Hike the Pacific Crest Trail south 10 mi to the junction with North Fork Bridge Creek Trail, 2,800 ft. Hike up North Fork of Bridge Creek, crossing Grizzly Creek. About 1/2 mile further the timber thins. Ford or cross a log of North Fork of Bridge Creek.

Beckey’s topo for the approach is accurate and useful. Ascend timber and scree to left of brushy lower slopes alongside leftmost watercourse draining from Goode Glacier. Ascend either the watercourse or, more likely, the slabs to the right. Bivy either in sparse timber at 5,200 ft or in rock bands east of buttress toe at 5,600 ft. Avoid regions close below active ice cliffs.

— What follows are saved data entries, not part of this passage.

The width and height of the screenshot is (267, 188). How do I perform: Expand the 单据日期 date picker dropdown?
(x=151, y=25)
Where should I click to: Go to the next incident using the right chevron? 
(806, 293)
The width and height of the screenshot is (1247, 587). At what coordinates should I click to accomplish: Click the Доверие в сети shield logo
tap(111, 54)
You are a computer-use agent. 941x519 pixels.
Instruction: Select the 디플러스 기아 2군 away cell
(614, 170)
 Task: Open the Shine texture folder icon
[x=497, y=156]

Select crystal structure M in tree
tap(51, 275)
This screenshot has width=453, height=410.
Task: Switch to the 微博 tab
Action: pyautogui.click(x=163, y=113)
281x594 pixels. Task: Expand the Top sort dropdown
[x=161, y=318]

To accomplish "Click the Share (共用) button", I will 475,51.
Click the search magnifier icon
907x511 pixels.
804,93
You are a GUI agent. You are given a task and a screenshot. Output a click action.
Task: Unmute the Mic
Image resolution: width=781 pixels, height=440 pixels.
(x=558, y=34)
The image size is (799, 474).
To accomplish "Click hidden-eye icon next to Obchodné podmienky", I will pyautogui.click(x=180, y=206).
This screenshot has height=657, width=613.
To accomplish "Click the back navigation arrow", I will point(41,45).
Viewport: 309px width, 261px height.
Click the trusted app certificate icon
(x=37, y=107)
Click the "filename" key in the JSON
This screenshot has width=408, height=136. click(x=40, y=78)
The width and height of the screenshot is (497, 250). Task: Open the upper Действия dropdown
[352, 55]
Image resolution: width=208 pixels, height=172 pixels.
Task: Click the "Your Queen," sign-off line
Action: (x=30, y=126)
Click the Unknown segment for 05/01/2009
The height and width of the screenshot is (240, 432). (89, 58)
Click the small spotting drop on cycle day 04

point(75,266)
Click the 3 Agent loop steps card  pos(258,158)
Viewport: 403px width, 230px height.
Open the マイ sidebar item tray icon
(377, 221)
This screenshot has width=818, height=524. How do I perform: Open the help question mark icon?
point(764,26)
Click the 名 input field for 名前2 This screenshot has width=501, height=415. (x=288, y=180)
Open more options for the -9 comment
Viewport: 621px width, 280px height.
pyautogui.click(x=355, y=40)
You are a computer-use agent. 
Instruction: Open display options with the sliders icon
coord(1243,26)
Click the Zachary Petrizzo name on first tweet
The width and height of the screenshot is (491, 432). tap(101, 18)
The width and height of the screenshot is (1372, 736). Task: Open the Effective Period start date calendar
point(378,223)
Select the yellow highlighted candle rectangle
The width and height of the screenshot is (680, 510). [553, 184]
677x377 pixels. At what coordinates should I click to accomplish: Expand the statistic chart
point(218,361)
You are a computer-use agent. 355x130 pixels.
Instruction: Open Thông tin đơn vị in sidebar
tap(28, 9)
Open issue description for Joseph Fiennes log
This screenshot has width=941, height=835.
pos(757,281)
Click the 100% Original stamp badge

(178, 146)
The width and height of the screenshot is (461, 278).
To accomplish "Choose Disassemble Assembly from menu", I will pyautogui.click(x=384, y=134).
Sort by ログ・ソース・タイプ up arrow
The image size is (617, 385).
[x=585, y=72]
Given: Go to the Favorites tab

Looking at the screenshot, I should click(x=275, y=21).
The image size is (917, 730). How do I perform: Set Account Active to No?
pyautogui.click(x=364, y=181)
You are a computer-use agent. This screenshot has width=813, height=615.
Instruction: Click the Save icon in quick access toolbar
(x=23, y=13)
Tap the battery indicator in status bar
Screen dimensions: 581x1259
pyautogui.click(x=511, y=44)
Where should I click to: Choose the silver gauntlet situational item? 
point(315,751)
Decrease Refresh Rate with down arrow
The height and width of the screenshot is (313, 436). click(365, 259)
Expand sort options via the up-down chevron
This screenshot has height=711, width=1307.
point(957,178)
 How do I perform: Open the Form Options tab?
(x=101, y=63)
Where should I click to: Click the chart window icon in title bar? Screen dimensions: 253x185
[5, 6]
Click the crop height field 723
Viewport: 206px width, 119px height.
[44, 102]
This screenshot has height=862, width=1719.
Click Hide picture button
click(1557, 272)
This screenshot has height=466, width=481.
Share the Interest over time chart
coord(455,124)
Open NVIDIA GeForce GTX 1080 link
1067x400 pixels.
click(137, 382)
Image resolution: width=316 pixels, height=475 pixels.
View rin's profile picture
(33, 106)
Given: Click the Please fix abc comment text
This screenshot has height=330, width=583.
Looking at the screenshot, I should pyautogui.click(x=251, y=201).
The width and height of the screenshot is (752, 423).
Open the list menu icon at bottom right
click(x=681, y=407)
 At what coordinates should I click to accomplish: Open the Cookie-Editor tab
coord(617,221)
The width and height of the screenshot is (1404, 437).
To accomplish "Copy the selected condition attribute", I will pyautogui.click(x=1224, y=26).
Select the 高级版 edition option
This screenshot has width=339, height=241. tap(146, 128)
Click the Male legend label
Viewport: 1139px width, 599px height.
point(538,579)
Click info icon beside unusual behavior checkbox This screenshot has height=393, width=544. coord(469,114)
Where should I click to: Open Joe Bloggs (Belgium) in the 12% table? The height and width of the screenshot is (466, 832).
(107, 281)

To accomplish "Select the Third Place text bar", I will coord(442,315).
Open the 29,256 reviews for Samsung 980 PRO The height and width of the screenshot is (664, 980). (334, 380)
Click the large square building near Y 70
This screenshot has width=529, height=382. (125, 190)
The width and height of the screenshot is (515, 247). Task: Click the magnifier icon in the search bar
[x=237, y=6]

The alternate approach via Stehekan is no longer an attractive option due to washouts on the road above Highbridge.

ASCENT ROUTE

Here Beckey’s topo is out of date. From bivy site, ascend far left side of Goode Glacier then traverse glacier to left side of toe of Northeast Buttress. Gain crest of with two pitches of class 5 climbing., and is easier with higher access to the rock from the glacier. The crest of buttress provides the most aesthetic climbing. Halfway the buttress blends into the face and the climbing gets more difficult. Above, the buttress is again narrow and exposed with more low 5th class climbing, easing as the summit is neared. Good bivy sites near and on the summit. Drop packs for final ascent to summit then return and cross to Black Tooth Notch.

DESCENT ROUTE

Cross to Black Tooth Notch. Three single rope rappels gain class 3 terrain in the southwest couloir. When the couloir ends in cliffs, go left onto easier terrain then traverse back into basin below gully. Park Creek can be reached by descending a ridge that runs 240° from summit. Descend Park Creek trail to Stehekin River back to its junction with Bridge Creek for long return to Rainy Pass.

A descent can be made from the Goode/Storm King col directly back to North Fork of Bridge Creek. A double rope rappel may be needed to reach from the col to the glacier head wall. Two obstacles on the glacier will make this descent difficult in late season: 1). The burgschrund, which can be evaluated from the col. 2). A 50° ice slope which can be evaluated on the approach in North Fork Bridge Creek.

TRIP PROFILE

SEGMENT TIME (HR) ELEVATION GAIN (FT) ELEVATION LOSS (FT) Distance (MI)
Seattle to Trailhead 4
Trailhead to Camp 10 2,800 2,080 ~17
Camp to Summit 9-12 3,500
Summit to Trailhead 13-15 2,100 6,300 ~20

EQUIPMENT

Ice ax, crampons, standard rack, ice screws late season.

NOTES

Climb may be best after about third week of July, though accessing the toe of the buttress becomes increasingly difficult. One early July party reported high water crossings of Grizzly Creek and North Fork Bridge Creek difficult to find or suicidal. Other parties have found avalanche debris crossings available earlier in the season. Three to four days recommended.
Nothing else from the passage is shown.